The Clothesline Project; A Call to Action

The YWCA has been collecting different shirts all month in order to provide survivors of assault, as well as their allies, an opportunity to courageously break the silence on the subject of sexual assault and domestic violence.

On October 28th, the Assault Violence Education and Resource Team (AVERT) sponsored the unveiling of the Clothesline Project, an initiative undertaken by the YWCA Meelia Center Coordinators Abby Roden and Meagan Savage, The Harbor, and AVERT, among other community partners. The unveiling provided students the opportunity to view the many shirts left behind by Saint Anselm community members in order to raise awareness in recognition of Domestic Violence Awareness Month. 

The YWCA has been collecting different shirts all month in order to provide survivors of assault, as well as their allies, an opportunity to courageously break the silence on the subject of sexual assault and domestic violence. Survivors of domestic relationship violence were given purple shirts, survivors of sexual violence were given teal shirts, and allies of these survivors were given white shirts. Recipients were told to decorate the shirts with either their personal stories, a motivational message, or anything else they thought would inspire viewers to do their part to break the silence. Once decorated the recipients could leave the shirts in various drop-boxes across campus to protect anonymity.

The unveiling gave students an opportunity to view the shirts in an intimate setting before the project went on display in the common space of the Jean Student Center. Everyone in the room could feel the severity and necessity of the project as we shuffled one by one to view the many shirts left by our community members. Some told detailed stories, some only told small parts, and some simply described the feeling that came with being subjected to this particular kind of violence. Although each shirt was different, all of them held intense power that made it impossible to look away and imperative to understand the domestic violence and sexual assault epidemic that our society is faced with.

As the ceremony began, Katie Parent from the YWCA offered some historical background on the Clothesline Project.
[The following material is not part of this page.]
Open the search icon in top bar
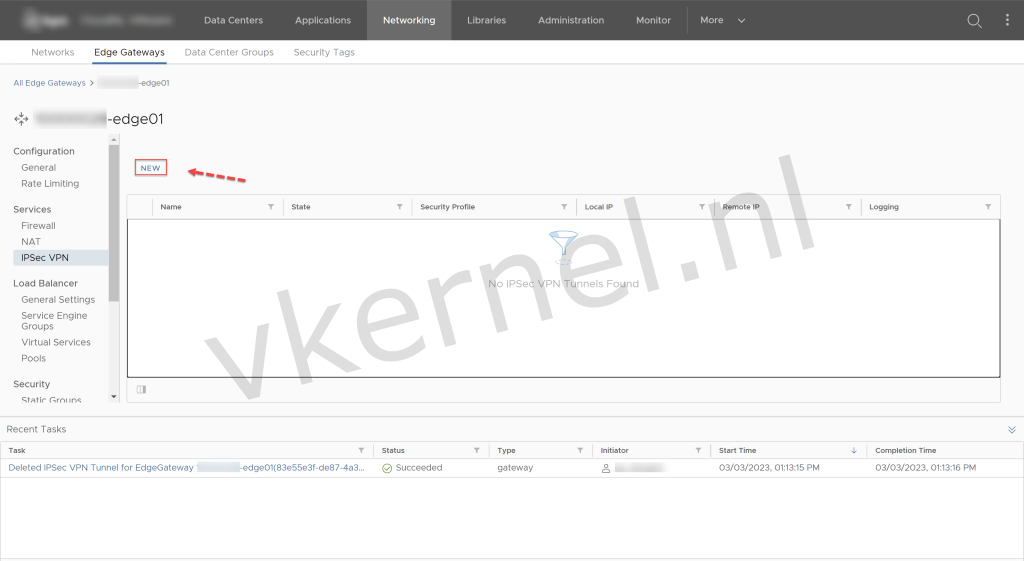The width and height of the screenshot is (1024, 561). (x=974, y=20)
It started in the 90s as a way to give survivors a way to express their stories in a non-intimidating way. This theme of breaking silence has continued and grown in the movement to raise awareness of sexual assault which is why the project has remained so successful over the years. Katie expressed that “they (instances of sexual assault/domestic violence) happen in silence and silence allows it to continue happening”. Giving survivors an opportunity to break the silence on sexual assault in a way that does not put them in harm’s way is essential to fighting back against sexual assault and domestic violence. 
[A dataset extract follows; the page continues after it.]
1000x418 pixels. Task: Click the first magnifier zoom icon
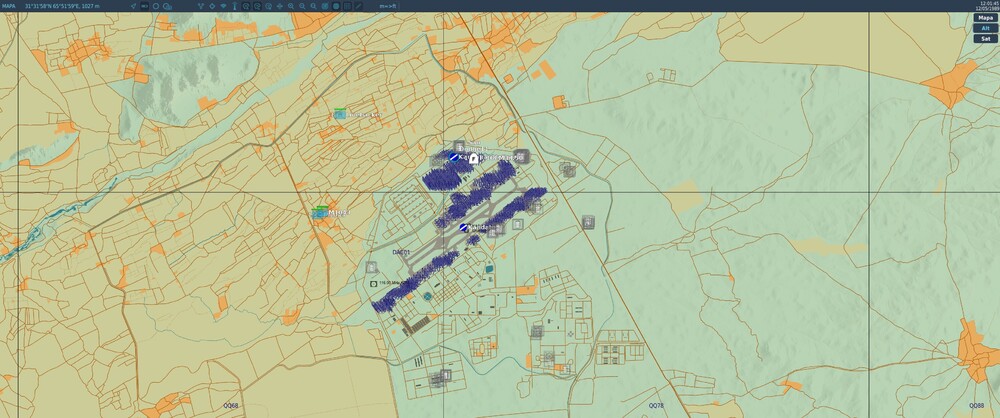pos(291,6)
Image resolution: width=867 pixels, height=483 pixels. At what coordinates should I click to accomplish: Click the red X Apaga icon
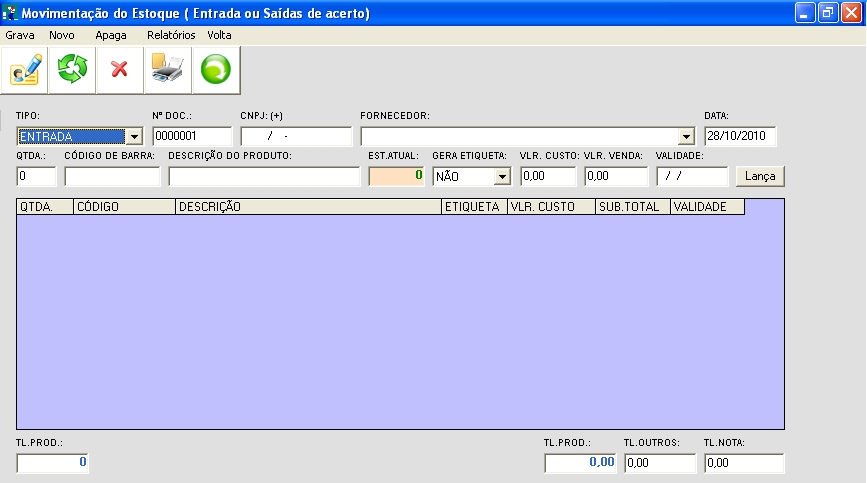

Saint Anselm senior and one of the YWCA coordinators for the Meelia Center, Abby Roden, offered attendees the opportunity to take a moment of empowerment while recalling the sentiments that we had seen expressed in the shirts. Roden explained that as opposed to a moment of silence, a moment of empowerment was more necessary when it comes to sexual assault and domestic violence. There is plenty of silence already on the issue, what is needed is not more complacency but self-empowerment to do your part to end the stigma. 

This call to action was an exceptionally moving part of the ceremony. Especially on a college campus, it is vital that we are all remaining educated on the reality of sexual assault and domestic violence so that we can address it when we see it, and so that we can push for change to empower survivors rather than the assailants. While it is important to empower survivors, we should not have to rely on them to push for change when the healing process can take years and may never be fully realized. 

We all have a stake in this conversation, and we should be doing everything in our power to create an atmosphere where survivors feel empowered to report their assailants as well as heal in peace. As Katie echoed, assailants thrive in silent atmospheres where sexual assault is not talked about or reported. Survivors think that their stories will not be heard, or believed. The question remains, how can we dispel this silence when our school too often is also silent and unsupportive of the fact that its students are having consensual sex before marriage?